====== Exercise data
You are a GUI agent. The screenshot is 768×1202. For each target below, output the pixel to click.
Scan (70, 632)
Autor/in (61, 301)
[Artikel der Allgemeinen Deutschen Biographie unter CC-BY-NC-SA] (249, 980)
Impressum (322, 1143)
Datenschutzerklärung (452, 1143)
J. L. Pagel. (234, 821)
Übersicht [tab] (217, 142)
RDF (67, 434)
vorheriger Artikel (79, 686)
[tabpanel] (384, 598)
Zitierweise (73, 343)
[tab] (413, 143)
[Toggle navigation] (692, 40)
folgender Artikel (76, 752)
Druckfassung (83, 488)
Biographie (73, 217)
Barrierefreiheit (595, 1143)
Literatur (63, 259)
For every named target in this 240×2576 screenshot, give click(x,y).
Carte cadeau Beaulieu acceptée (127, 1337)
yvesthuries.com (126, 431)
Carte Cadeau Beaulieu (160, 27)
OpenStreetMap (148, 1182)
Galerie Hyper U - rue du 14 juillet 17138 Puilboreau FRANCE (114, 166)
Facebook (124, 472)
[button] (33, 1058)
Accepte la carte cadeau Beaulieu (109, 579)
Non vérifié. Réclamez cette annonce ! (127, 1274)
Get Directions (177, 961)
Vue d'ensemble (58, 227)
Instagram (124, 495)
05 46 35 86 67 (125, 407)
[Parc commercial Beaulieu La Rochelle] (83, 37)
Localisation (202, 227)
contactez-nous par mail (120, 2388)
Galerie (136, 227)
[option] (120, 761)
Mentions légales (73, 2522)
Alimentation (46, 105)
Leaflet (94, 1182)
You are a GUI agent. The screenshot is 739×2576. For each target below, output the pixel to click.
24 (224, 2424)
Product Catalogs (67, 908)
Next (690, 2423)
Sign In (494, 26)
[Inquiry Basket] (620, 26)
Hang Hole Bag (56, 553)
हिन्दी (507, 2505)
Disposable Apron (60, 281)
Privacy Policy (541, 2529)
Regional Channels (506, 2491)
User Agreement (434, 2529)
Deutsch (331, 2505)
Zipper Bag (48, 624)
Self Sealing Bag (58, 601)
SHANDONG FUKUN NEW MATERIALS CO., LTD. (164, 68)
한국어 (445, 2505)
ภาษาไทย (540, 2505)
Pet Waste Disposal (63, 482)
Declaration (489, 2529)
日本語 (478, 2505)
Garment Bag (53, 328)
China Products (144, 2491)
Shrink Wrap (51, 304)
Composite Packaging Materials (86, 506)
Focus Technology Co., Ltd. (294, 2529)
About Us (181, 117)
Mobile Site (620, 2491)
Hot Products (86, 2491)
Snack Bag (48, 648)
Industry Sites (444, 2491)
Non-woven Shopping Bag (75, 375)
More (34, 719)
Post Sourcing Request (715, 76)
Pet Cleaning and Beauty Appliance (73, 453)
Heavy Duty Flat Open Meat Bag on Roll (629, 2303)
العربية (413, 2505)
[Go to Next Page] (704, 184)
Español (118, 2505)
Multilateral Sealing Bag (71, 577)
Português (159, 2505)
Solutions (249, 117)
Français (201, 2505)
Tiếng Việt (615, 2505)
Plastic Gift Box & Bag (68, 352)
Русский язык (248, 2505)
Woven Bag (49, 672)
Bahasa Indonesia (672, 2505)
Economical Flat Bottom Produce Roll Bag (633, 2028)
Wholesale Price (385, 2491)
============
### Exercise
Quote the data above in full, changing nothing.

### Task solution
You are a GUI agent. The screenshot is 768×1202. For each target below, output the pixel to click.
Scan (70, 632)
Autor/in (61, 301)
[Artikel der Allgemeinen Deutschen Biographie unter CC-BY-NC-SA] (249, 980)
Impressum (322, 1143)
Datenschutzerklärung (452, 1143)
J. L. Pagel. (234, 821)
Übersicht [tab] (217, 142)
RDF (67, 434)
vorheriger Artikel (79, 686)
[tabpanel] (384, 598)
Zitierweise (73, 343)
[tab] (413, 143)
[Toggle navigation] (692, 40)
folgender Artikel (76, 752)
Druckfassung (83, 488)
Biographie (73, 217)
Barrierefreiheit (595, 1143)
Literatur (63, 259)
For every named target in this 240×2576 screenshot, give click(x,y).
Carte cadeau Beaulieu acceptée (127, 1337)
yvesthuries.com (126, 431)
Carte Cadeau Beaulieu (160, 27)
OpenStreetMap (148, 1182)
Galerie Hyper U - rue du 14 juillet 17138 Puilboreau FRANCE (114, 166)
Facebook (124, 472)
[button] (33, 1058)
Accepte la carte cadeau Beaulieu (109, 579)
Non vérifié. Réclamez cette annonce ! (127, 1274)
Get Directions (177, 961)
Vue d'ensemble (58, 227)
Instagram (124, 495)
05 46 35 86 67 (125, 407)
[Parc commercial Beaulieu La Rochelle] (83, 37)
Localisation (202, 227)
contactez-nous par mail (120, 2388)
Galerie (136, 227)
[option] (120, 761)
Mentions légales (73, 2522)
Alimentation (46, 105)
Leaflet (94, 1182)
You are a GUI agent. The screenshot is 739×2576. For each target below, output the pixel to click.
24 (224, 2424)
Product Catalogs (67, 908)
Next (690, 2423)
Sign In (494, 26)
[Inquiry Basket] (620, 26)
Hang Hole Bag (56, 553)
हिन्दी (507, 2505)
Disposable Apron (60, 281)
Privacy Policy (541, 2529)
Regional Channels (506, 2491)
User Agreement (434, 2529)
Deutsch (331, 2505)
Zipper Bag (48, 624)
Self Sealing Bag (58, 601)
SHANDONG FUKUN NEW MATERIALS CO., LTD. (164, 68)
한국어 (445, 2505)
ภาษาไทย (540, 2505)
Pet Waste Disposal (63, 482)
Declaration (489, 2529)
日本語 (478, 2505)
Garment Bag (53, 328)
China Products (144, 2491)
Shrink Wrap (51, 304)
Composite Packaging Materials (86, 506)
Focus Technology Co., Ltd. (294, 2529)
About Us (181, 117)
Mobile Site (620, 2491)
Hot Products (86, 2491)
Snack Bag (48, 648)
Industry Sites (444, 2491)
Non-woven Shopping Bag (75, 375)
More (34, 719)
Post Sourcing Request (715, 76)
Pet Cleaning and Beauty Appliance (73, 453)
Heavy Duty Flat Open Meat Bag on Roll (629, 2303)
العربية (413, 2505)
[Go to Next Page] (704, 184)
Español (118, 2505)
Multilateral Sealing Bag (71, 577)
Português (159, 2505)
Solutions (249, 117)
Français (201, 2505)
Tiếng Việt (615, 2505)
Plastic Gift Box & Bag (68, 352)
Русский язык (248, 2505)
Woven Bag (49, 672)
Bahasa Indonesia (672, 2505)
Economical Flat Bottom Produce Roll Bag (633, 2028)
Wholesale Price (385, 2491)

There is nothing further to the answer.